China frees dissident in apparent effort to solidify trade status with U.S.

May 26, 1993|By Robert Benjamin | Robert Benjamin,Beijing Bureau

BEIJING -- China paroled a veteran political dissident today in a move that follows reports that President Clinton will extend China's favorable U.S. trade status for one more year without special conditions.

Xu Wenli, 49, who has served 12 years in prison for taking part in a democracy movement here in 1978-81, was released three years early today, the Justice Ministry announced.

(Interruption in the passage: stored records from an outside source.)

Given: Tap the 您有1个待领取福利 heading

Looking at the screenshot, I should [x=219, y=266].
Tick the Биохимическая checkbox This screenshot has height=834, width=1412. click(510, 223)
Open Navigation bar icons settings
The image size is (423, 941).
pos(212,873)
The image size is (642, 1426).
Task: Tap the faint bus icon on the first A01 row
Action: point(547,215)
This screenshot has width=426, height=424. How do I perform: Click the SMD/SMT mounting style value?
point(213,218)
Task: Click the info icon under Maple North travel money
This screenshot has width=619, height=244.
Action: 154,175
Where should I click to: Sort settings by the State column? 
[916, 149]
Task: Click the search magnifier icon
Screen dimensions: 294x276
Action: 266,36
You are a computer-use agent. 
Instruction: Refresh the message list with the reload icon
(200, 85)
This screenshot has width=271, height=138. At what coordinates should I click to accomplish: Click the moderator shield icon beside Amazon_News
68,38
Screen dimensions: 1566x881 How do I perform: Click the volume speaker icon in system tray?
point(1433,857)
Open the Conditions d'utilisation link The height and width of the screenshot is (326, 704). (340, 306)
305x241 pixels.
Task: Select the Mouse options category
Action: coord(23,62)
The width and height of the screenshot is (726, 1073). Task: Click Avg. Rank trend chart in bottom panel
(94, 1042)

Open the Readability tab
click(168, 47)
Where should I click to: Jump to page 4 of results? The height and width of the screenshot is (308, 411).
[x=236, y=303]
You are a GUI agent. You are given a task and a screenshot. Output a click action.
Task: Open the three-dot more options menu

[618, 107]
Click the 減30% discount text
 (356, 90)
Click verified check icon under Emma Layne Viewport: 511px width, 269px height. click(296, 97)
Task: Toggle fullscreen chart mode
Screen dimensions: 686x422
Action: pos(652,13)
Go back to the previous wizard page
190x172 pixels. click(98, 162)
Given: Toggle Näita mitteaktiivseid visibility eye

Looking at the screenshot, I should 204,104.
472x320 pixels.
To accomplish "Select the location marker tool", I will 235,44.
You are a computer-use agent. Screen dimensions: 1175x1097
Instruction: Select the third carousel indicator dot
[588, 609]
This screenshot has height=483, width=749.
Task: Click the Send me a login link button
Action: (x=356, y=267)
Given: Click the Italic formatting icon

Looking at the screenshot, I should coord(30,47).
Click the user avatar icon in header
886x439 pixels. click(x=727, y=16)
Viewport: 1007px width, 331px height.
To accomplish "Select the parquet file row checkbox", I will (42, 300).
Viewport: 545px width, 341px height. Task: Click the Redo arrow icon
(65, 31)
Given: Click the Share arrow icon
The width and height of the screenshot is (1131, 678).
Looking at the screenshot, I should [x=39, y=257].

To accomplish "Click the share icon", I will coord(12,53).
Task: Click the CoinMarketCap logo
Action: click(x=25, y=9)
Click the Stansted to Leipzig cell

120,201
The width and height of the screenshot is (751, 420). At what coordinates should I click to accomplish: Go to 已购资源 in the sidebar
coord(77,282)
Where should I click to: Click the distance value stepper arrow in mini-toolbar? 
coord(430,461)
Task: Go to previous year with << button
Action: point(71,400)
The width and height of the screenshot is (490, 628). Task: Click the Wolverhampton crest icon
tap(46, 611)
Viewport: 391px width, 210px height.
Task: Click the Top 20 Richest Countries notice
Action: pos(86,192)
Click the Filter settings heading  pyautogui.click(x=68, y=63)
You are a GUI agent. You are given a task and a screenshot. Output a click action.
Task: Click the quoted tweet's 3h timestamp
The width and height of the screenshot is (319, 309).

John Kamm, a U.S. human rights activist in Hong Kong, said that he earlier received a fax from "a senior government source" promising that Mr. Xu would be released this morning. Mr. Kamm has frequently been the conduit for Chinese authorities to announce releases of political and religious dissidents.

Mr. Xu's release is another example of the way China has been using its jailed dissidents as diplomatic hostages, in order to retain its profitable U.S. trade status and to buttress its bid to host the 2000 Olympics.

His parole comes a day after reports from Washington indicate that President Clinton wants to extend by executive order China's most-favored-nation trade status with the United States without conditions until the summer of 1994.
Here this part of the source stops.